Work required: The number of lines holding "will" is all you should give; count them in the records below.

Dataset entries
"""

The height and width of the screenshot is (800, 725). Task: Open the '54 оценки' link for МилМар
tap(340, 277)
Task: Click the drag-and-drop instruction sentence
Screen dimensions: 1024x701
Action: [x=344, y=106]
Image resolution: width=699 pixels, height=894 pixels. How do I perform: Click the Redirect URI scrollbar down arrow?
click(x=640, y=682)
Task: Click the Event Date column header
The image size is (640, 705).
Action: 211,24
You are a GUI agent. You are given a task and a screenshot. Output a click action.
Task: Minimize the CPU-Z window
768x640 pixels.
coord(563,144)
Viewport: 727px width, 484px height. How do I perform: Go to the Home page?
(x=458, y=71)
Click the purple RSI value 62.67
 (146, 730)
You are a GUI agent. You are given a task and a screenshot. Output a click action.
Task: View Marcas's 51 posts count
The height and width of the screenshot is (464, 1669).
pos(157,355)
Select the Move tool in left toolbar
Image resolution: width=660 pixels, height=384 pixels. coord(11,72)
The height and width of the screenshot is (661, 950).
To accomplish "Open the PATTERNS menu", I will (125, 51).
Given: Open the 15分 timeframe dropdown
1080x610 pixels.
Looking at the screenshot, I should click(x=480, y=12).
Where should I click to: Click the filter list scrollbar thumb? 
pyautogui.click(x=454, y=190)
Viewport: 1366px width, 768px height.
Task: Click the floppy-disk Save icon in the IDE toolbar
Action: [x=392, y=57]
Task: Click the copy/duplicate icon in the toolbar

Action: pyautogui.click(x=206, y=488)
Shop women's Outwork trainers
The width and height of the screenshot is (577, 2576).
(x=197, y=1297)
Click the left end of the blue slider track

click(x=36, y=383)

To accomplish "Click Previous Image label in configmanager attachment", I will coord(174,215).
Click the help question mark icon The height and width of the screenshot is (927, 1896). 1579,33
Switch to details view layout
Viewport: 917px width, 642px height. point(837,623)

"""

Output below: 2